Legittimo impedimento e referendum, al via l'udienza della Corte Costituzionale - Diritto di critica
I guai giudiziari del premier ancora in prima pagina, ancora all’attenzione degli italiani. Sotto la lente d’ingrandimento, il “legittimo impedimento” che – ancor prima del Federalismo – potrebbe condizionare o meno il ricorso alle urne da parte della maggioranza. Sbandierando una presunta “libertà” di governare, lontano dalle aule giudiziarie, il premier Silvio Berlusconi cerca di evitare ben tre processi: il caso Mills, il processo Mediaset e Mediatrade. Procedimenti già congelati all’aprile 2010, quando la legge è stata licenziata dall’Esecutivo.

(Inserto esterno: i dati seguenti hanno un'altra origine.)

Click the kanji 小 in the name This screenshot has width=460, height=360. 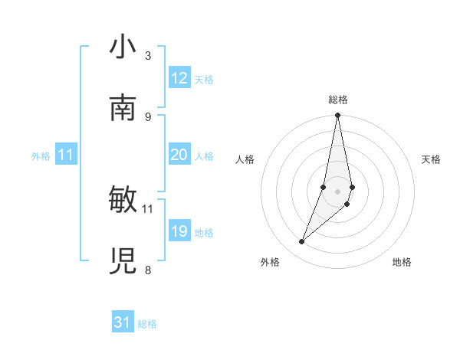click(x=123, y=48)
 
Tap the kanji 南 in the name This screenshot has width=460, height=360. click(x=123, y=109)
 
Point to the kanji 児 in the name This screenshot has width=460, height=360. click(x=123, y=261)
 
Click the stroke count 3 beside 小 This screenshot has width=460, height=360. click(x=148, y=56)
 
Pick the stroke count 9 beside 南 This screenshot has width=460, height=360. click(x=148, y=116)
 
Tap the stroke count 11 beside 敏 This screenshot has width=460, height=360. click(x=148, y=208)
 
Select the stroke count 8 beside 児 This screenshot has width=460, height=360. click(x=148, y=270)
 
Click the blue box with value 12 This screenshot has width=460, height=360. click(x=179, y=78)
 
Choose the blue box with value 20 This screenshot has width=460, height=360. click(x=179, y=155)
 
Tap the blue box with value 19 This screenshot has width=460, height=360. click(x=179, y=231)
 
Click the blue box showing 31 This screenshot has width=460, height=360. click(x=123, y=322)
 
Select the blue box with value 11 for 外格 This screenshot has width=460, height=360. click(x=66, y=155)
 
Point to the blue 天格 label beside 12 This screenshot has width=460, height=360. click(x=204, y=79)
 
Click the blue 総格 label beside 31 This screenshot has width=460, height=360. click(x=147, y=324)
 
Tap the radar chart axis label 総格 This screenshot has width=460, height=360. click(x=338, y=100)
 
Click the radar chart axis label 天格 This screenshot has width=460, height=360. click(x=431, y=159)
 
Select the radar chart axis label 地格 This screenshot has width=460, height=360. click(x=402, y=262)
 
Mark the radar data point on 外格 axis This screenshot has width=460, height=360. click(x=302, y=242)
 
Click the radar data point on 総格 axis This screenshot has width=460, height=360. click(x=338, y=116)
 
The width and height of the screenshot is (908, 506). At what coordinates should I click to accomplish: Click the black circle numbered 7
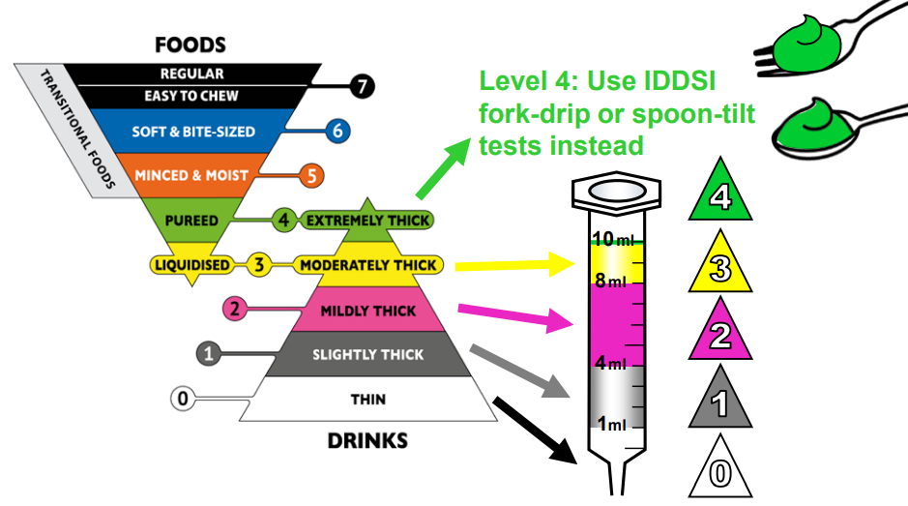point(362,86)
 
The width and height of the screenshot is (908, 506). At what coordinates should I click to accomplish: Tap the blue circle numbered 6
point(337,131)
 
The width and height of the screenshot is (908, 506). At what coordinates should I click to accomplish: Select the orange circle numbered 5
point(310,175)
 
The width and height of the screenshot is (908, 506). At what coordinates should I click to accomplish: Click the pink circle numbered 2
point(234,310)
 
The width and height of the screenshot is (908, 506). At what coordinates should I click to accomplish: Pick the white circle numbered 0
point(181,397)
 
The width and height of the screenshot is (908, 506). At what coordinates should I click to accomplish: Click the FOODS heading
point(190,45)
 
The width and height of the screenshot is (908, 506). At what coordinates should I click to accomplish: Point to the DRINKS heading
point(367,441)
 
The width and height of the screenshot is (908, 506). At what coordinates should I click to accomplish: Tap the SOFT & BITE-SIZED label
point(193,131)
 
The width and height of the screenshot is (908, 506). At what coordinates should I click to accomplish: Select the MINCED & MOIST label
point(191,175)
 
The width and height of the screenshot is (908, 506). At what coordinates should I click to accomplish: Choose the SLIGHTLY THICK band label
point(367,355)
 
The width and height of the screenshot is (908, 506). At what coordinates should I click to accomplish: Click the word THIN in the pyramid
point(367,398)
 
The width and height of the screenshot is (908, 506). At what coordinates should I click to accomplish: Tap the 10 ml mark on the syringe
point(611,239)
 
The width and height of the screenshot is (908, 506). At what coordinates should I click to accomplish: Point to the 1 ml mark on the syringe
point(612,423)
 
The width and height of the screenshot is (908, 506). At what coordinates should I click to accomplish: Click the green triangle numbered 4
point(719,193)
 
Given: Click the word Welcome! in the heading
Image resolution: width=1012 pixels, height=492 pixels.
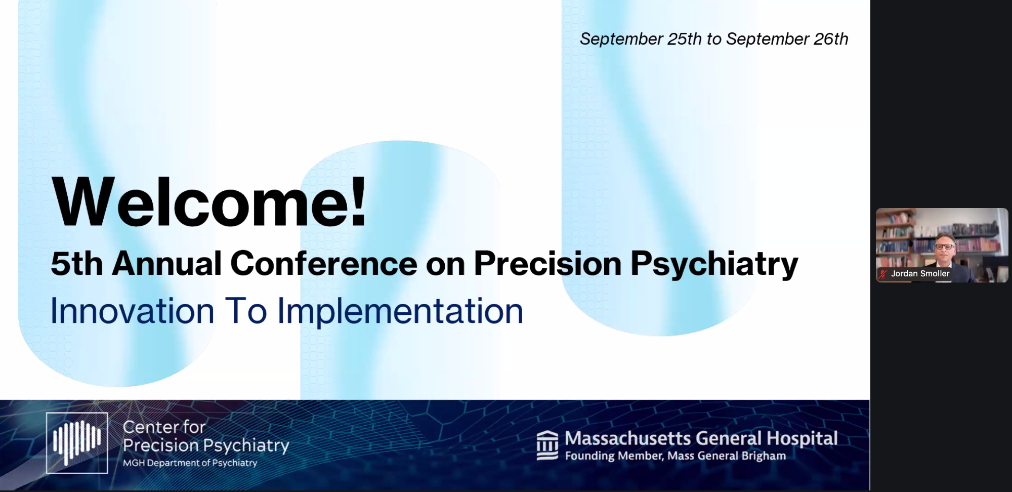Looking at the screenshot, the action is (209, 201).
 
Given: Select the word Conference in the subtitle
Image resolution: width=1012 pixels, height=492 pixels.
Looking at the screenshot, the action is (324, 263).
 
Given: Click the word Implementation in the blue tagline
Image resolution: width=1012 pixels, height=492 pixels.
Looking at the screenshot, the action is (400, 311).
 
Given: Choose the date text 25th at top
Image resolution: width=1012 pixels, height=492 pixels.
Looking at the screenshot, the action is (685, 39).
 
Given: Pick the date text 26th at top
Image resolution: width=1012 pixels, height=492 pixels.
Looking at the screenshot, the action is (831, 39).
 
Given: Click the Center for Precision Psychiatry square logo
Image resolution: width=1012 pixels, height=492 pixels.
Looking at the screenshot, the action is (77, 443).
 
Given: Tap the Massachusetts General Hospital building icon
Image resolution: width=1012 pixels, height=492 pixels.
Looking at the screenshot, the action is (547, 445).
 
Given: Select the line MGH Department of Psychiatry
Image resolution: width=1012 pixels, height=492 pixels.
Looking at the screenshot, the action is (190, 463).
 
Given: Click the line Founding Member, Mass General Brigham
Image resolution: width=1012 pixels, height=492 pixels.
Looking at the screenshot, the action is (676, 456).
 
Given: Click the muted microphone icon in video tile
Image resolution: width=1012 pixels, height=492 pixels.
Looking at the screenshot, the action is (883, 274).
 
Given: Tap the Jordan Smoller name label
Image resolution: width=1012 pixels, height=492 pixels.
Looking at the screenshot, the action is (920, 274).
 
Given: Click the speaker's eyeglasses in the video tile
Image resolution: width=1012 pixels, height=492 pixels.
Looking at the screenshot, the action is (944, 247).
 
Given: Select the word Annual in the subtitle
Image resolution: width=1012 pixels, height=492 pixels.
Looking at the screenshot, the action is (167, 263).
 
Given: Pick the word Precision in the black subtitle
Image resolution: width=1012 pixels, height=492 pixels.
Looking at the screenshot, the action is (547, 263).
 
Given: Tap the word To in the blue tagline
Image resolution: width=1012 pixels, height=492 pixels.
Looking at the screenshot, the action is (246, 310).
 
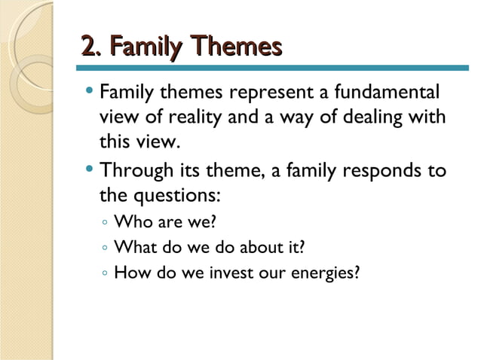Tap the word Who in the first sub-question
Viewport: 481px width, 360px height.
point(130,222)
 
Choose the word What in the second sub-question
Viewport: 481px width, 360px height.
point(132,246)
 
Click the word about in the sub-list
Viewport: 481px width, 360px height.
point(254,246)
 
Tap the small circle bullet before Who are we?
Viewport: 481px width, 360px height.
point(104,223)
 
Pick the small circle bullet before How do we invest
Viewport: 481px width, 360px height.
point(104,272)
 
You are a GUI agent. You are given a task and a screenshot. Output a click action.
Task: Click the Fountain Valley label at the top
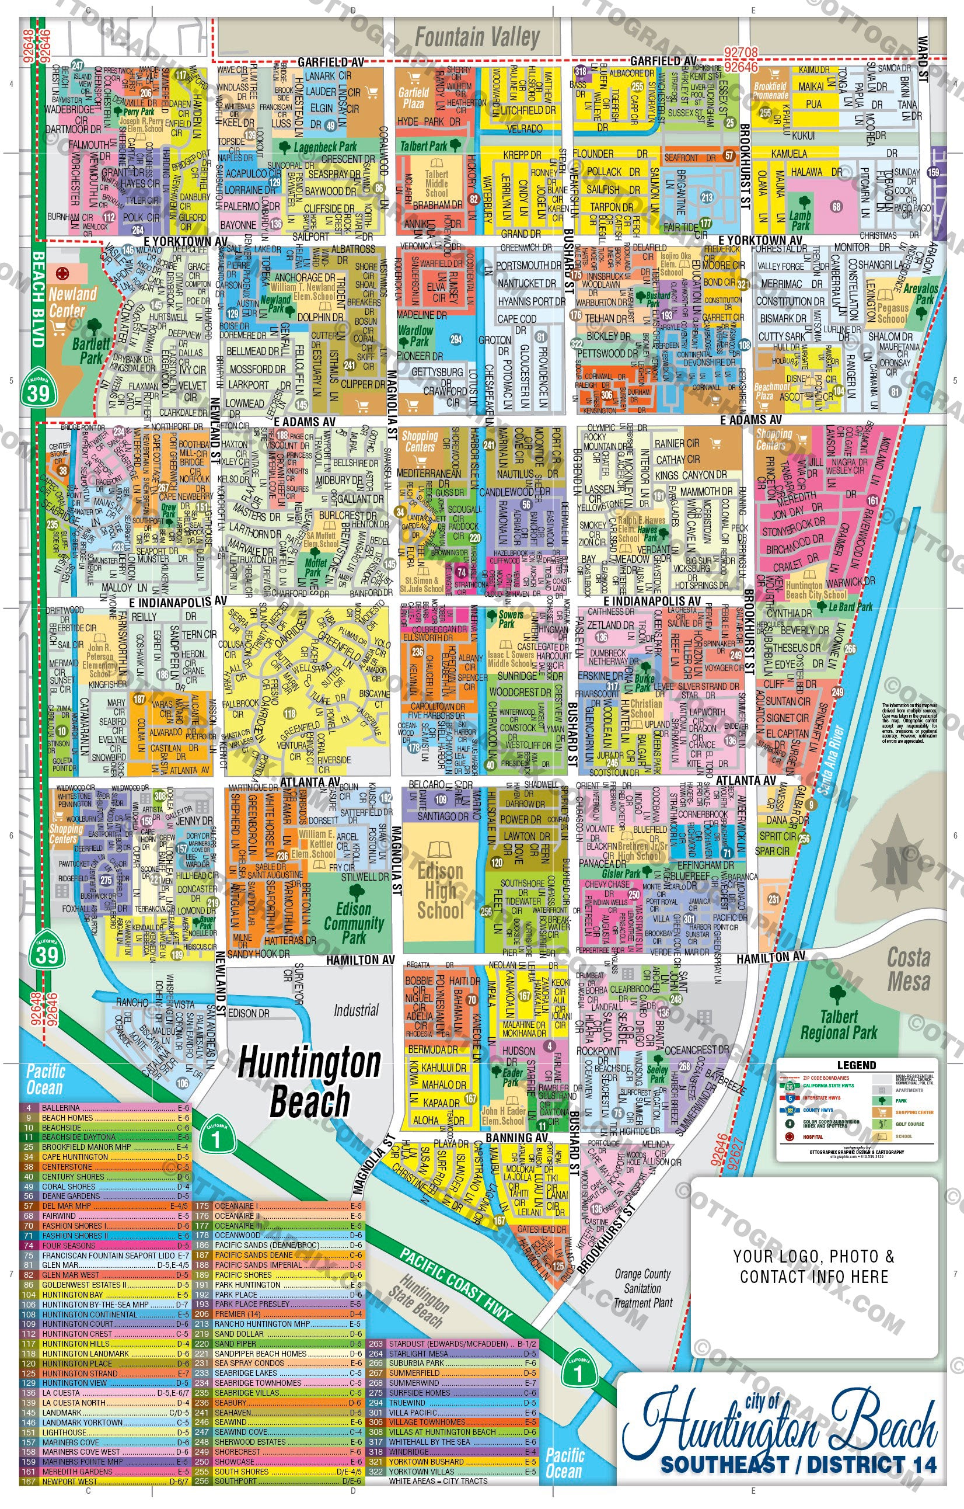point(477,37)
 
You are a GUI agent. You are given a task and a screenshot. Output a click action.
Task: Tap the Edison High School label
point(441,891)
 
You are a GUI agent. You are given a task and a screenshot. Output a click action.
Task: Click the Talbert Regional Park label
point(839,1025)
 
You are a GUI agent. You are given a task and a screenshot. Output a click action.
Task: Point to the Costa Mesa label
point(908,969)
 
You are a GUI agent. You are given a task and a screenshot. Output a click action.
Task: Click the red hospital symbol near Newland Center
point(62,273)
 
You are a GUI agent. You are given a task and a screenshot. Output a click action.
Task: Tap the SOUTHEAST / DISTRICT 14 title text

Se la Corte Costituzionale dovesse rinvenire “profili di incostituzionalità” nell’assunto del testo legislativo, da venerdì Silvio Berlusconi tornerebbe a tutti gli effetti ad essere processabile. Tre, ad oggi, gli incerti tra i giudici chiamati ad esprimersi sul futuro giudiziario del nostro premier. A chiedere il ricorso alla Corte, i magistrati di Milano che hanno lamentato la violazione dell’art.138 della Costituzione (necessità di una legge costituzionale) e dell’articolo 3 (irragionevole sproporzione tra diritto di difesa ed esigenze della giurisdizione). Giovedì prossimo il verdetto. A fare da ago della bilancia in caso di pareggio, il voto del presidente della Corte, Ugo De Siervo, di fresca nomina su indicazione del centro sinistra, eletto appena un mese fa. Il suo vice, Paolo Maddalena, è stato capo di Gabinetto dell’Istruzione durante la prima Repubblica. I giudici della Corte Costituzionale sono 15 e vengono eletti per un terzo dalla magistratura, un terzo dal Capo dello Stato e un terzo dal Parlamento riunito in seduta comune.
La Corte, inoltre, si pronuncerà domani sull’ammissibilità di sei importanti referendum che inciderebbero – se approvati – su altrettanti provvedimenti presi dal governo. Quattro riguardano la privatizzazione dell’acqua, uno il “no” al nucleare e un ultimo proprio sul legittimo impedimento. Quest’ultimo ovviamente, si svolgerebbe solo nel caso in cui i giudici dovessero dichiararlo – e perdonate il gioco di parole – “legittimo”.